Measurable Does Not Mean Important


Yesterday, I received E. Jane Davidson’s book, Actionable evaluation basics: Getting succinct answers to the most important questions, in the mail. I love that it is so simple, clear, and brief! Flipping through it, a phrase jumped out at me — “Measurable does not mean important.”

Isn’t that the truth! At CES, we do quite a bit of evaluation for youth development and afterschool programs. Some of these programs require grantees to collect a lot of data. Much of that data is not very important or useful, at least from the perspective of some of my clients and me. They are required to report on a multitude of indicators that are of interest to the sponsoring federal or state agency, but not necessarily the local site. For example, one of the many things a site may have to report is change in students’ math and/or reading scores. The change can be as little as one point. Now we all want children to improve, but just how meaningful is a 1 or 2 point change in grades in the grand scheme of things? What the program really is interested in are things like, are kids safe afterschool? Do they get the extra help they need to understand their homework? Does the program help them get the credits the student needs to graduate from high school on time? Has the program helped improve literacy? By the time we answer all of the required items, there is little time or money to answer more interesting (and important) questions for these underfunded projects. Moreover, we have found funders uninterested in outcomes not on the required list of outcomes.

Another consequence of measuring outcomes that are unimportant is not measuring things that are important. Over the years, we have worked with many programs housed in schools and some with transient and/or immigrant populations.

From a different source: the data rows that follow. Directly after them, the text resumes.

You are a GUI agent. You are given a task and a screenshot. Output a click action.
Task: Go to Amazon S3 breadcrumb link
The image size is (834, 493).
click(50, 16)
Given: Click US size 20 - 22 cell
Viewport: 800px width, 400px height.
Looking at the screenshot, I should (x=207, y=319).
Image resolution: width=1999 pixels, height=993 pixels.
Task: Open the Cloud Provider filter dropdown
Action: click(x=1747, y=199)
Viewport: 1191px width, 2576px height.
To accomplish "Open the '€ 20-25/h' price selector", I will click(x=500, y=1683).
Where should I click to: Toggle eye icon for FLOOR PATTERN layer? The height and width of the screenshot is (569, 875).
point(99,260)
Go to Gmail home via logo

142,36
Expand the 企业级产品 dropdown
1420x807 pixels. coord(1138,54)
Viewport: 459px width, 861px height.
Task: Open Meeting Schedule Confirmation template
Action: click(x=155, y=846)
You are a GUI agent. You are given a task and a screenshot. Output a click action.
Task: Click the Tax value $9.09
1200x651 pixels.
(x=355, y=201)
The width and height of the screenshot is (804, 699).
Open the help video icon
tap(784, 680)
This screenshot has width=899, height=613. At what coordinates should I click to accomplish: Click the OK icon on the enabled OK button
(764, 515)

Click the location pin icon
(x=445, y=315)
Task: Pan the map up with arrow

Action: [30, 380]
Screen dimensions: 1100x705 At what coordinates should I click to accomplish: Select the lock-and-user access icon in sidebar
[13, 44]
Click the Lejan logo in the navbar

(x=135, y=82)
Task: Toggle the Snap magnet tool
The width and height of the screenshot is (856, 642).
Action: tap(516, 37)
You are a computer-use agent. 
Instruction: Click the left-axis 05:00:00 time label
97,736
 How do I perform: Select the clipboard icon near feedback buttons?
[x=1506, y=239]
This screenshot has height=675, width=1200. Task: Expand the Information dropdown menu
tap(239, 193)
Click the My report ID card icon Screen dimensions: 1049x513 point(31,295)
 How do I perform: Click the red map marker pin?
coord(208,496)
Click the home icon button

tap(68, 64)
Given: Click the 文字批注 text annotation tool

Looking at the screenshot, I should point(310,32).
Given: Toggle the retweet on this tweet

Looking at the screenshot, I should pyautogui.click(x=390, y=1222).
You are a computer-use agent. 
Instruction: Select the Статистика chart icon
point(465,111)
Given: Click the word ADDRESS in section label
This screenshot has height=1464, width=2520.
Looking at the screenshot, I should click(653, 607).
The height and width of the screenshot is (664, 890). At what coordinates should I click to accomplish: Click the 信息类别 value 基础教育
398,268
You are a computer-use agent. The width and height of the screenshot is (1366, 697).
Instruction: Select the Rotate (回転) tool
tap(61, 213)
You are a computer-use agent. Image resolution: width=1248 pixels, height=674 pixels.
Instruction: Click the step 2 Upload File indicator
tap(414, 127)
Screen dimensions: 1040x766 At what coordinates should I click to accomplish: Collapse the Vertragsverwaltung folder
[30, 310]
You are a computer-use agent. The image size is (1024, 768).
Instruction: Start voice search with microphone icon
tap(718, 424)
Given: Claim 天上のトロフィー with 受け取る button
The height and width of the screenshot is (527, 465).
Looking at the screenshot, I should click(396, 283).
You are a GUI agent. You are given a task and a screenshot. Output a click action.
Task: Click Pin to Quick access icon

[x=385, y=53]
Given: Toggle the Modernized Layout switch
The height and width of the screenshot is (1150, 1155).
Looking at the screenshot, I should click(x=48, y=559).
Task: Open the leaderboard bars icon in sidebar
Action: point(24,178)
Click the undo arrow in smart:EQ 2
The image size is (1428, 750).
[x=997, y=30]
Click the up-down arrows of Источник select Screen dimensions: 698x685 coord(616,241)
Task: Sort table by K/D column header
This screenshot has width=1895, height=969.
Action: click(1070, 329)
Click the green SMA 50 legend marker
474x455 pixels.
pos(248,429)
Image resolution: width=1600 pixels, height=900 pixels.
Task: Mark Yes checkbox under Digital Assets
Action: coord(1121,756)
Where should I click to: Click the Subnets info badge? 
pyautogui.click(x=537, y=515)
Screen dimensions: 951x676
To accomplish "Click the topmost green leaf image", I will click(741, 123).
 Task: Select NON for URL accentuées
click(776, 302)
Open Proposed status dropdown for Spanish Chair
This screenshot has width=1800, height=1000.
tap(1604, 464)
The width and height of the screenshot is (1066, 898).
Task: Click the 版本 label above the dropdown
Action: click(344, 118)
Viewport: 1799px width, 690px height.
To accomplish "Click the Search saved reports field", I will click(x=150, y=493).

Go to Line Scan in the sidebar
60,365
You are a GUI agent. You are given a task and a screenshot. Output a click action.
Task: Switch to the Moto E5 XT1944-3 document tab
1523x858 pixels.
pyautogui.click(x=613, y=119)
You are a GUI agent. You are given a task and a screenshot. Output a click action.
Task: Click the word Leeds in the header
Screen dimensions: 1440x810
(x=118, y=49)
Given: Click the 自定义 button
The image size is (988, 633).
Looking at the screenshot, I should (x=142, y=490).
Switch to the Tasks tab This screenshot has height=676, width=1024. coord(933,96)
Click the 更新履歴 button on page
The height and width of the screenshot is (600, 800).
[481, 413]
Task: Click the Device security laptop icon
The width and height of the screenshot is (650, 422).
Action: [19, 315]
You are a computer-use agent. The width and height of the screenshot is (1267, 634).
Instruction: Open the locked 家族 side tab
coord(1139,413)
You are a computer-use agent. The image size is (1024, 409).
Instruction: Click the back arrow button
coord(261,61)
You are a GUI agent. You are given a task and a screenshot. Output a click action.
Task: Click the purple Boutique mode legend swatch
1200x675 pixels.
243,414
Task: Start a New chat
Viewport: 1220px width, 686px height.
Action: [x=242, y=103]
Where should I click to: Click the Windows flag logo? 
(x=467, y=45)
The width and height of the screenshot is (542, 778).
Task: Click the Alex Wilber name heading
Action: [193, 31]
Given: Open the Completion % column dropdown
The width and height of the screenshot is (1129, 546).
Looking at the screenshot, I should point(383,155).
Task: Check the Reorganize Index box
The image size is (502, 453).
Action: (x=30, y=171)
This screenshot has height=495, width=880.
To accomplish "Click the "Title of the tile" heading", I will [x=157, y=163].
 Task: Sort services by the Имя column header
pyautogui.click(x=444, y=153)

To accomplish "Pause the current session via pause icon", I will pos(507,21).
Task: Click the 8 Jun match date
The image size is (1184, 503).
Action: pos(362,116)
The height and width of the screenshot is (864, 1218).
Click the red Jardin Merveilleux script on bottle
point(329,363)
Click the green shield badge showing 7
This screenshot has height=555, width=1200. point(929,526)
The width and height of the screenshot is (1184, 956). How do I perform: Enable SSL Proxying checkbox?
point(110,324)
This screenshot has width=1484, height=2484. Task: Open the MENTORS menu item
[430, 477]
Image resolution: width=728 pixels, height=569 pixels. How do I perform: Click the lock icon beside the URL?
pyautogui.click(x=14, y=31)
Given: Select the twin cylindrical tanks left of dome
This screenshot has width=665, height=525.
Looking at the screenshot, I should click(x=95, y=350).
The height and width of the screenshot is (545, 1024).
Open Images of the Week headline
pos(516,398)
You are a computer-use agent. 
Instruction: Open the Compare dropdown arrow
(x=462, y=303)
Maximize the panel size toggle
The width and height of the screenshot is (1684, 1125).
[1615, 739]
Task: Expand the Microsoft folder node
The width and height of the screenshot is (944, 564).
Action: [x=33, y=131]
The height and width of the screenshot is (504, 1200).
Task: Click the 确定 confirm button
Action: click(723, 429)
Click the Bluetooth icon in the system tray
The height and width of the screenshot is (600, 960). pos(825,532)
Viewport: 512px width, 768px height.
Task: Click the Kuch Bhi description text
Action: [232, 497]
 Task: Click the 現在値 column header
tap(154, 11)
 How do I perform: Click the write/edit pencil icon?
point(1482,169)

Funders with very specific requirements and processes sometimes fail to consider culture influences and the complexity of the systems that surround these children.

Furthermore, grantees are sometimes required to enter data into a “do-it-all” databases which naturally means the database doesn’t do anything very well. Data entry is usually difficult and data export even more so. To make it easier on us (the evaluators) we could require programs to do double data entry, but this would add to staff burden.


It’s these kinds of situations that give evaluators and evaluation a really bad name. Funders aren’t the only guilty party here. Programs and even evaluators may choose to measure the low-hanging fruit rather than the levers that trigger the outcomes in which we are most interested. At the most recent AEA/CDC Summer Institute, John Gargani challenged listeners to think about whether they were really making an impact. We should ask that question of the programs we serve and the evaluations we design. Of course, it would be nice if funders asked themselves the same question. What’s your measurement story?